Dos cosas ocurren al mismo tiempo y la coincidencia te queda mirando.

Jung le puso nombre a eso en 1952: sincronicidad, un "principio de conexión acausal". No estaba describiendo magia. Estaba describiendo una experiencia frecuente y difícil de encajar: dos hechos sin causa común entre ellos que, sin embargo, el observador no logra tratar como ruido.

La distinción que le importaba no era estadística. Pensar en alguien y que llame no cuenta por lo improbable, sino porque la conexión tiene significado para quien la nota. Sin ese componente hay coincidencia, que es otra cosa y también existe.

Ahí está lo incómodo del concepto, y conviene no suavizarlo: el significado lo pone el observador. No hay forma de medir una sincronicidad desde afuera. Lo único verificable es que alguien marcó dos hechos como conectados, y cuándo.
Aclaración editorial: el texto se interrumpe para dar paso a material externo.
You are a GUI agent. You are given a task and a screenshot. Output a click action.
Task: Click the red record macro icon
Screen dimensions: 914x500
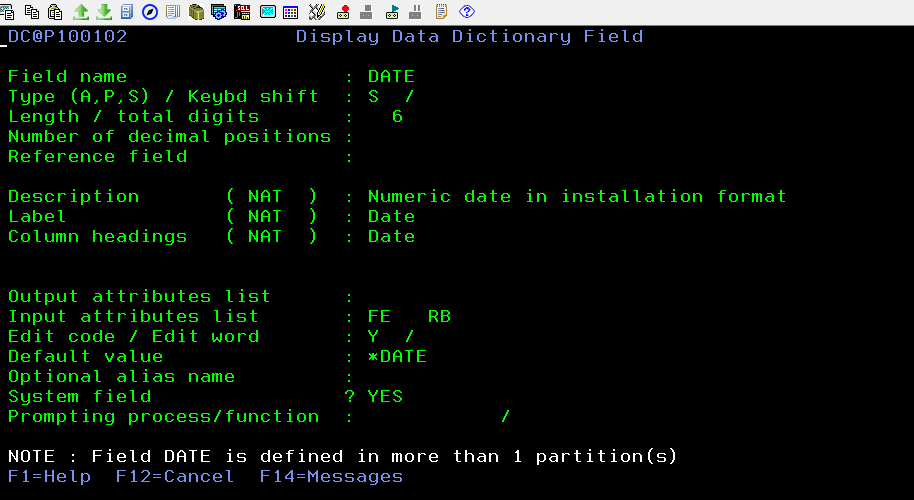click(x=343, y=12)
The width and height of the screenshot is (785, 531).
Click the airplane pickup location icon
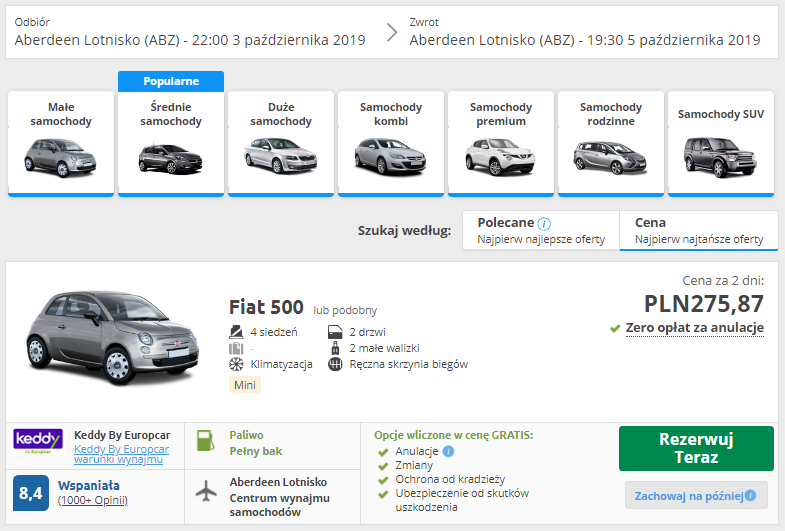(205, 493)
Eso sí se puede registrar.

Mireum no decide si una sincronicidad es real. Toma nota de que la notaste, con su fecha y tus palabras, y la deja donde puedas volver a mirarla. Con medio año de registros aparece algo que la memoria sola no sostiene: qué tipo de coincidencias te detienen, cuáles vuelven, qué símbolos las acompañan.

Puede que el patrón hable de tu vida. Puede que hable de tu atención. Las dos respuestas son interesantes, y ninguna te obliga a decidir primero si Jung tenía razón.

Anota la coincidencia cuando ocurre, no cuando la entiendas. La interpretación envejece. El registro con fecha, no.